= Written request =
In the article below on snap elections in Serbia, list every person named along with the position the article gives for each.

= Extract =
__________________________________________________

The President of Serbia, Aleksandar Vučić, says he will make a final decision on snap elections at the opposition’s request after the upcoming negotiations on Kosovo and after the UN General Assembly session. Vučić said he had already had some discussions with representatives of the ruling coalition and that there is a positive mood among them. “If the opposition is going to win, then we have no problem with that,” Vučić said, adding that periodic elections are important for democracy in Serbia. Serbian Foreign Minister and Socialist leader Ivica Dacic said he is confident of winning the elections, whenever they are held. “Elections, as a rule, are aimed at parties that have a certain chance of winning, and I have nothing against meeting with those who will definitely lose,” he said. After the latest elections in Belgrade and at the state level, Vučić’s party failed to form a majority without the Socialists for the first time. The current mayor of Belgrade, Aleksandar Šapić, said that “every serious person should always be ready to go to the polls”, but he has yet to see if there will be any.

__________________________________________________

= Extracted records =
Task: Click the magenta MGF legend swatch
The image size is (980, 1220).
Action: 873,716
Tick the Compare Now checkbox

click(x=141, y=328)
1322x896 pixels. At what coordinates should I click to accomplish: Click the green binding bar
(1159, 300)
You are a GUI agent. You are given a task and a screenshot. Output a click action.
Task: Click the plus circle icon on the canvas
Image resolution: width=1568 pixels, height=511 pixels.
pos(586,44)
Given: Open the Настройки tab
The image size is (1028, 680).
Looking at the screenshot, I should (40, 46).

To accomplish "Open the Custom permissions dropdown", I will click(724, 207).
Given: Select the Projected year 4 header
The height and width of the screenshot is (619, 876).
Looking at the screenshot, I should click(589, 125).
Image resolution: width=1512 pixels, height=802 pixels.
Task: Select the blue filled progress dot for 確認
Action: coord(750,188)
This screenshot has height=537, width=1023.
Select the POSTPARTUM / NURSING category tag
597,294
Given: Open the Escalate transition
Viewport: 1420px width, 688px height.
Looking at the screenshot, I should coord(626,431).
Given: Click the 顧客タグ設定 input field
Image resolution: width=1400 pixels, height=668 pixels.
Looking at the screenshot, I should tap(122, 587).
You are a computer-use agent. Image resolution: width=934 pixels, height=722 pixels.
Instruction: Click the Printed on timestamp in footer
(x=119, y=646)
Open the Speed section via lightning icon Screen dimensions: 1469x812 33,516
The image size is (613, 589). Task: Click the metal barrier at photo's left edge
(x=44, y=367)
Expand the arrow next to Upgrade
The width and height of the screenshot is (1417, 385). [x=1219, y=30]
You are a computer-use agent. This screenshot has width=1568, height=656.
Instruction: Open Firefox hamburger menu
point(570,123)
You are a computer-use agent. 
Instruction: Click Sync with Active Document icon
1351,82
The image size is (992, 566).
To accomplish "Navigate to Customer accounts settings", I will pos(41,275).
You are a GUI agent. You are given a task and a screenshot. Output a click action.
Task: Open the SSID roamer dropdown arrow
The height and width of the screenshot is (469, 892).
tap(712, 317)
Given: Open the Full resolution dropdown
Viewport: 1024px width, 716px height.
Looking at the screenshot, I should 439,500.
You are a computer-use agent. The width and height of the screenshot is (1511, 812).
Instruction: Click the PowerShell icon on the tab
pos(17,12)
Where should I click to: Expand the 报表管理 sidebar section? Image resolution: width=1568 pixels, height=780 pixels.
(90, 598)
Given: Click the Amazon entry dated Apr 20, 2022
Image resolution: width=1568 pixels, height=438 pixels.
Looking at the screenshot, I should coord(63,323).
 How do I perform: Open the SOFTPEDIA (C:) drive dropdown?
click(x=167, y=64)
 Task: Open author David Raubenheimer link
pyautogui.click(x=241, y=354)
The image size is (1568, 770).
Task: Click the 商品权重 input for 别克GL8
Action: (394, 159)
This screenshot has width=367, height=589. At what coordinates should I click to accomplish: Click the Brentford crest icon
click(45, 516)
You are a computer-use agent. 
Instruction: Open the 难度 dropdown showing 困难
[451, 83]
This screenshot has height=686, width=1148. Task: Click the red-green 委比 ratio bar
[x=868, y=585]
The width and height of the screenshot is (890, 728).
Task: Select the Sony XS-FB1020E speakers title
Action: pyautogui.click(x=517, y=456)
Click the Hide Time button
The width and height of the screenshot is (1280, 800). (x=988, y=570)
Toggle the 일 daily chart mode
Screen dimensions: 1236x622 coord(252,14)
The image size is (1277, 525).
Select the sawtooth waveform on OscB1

__________________________________________________

= Result of the exercise =
- Aleksandar Vučić: President of Serbia
- Ivica Dacic: Serbian Foreign Minister and Socialist leader
- Aleksandar Šapić: current mayor of Belgrade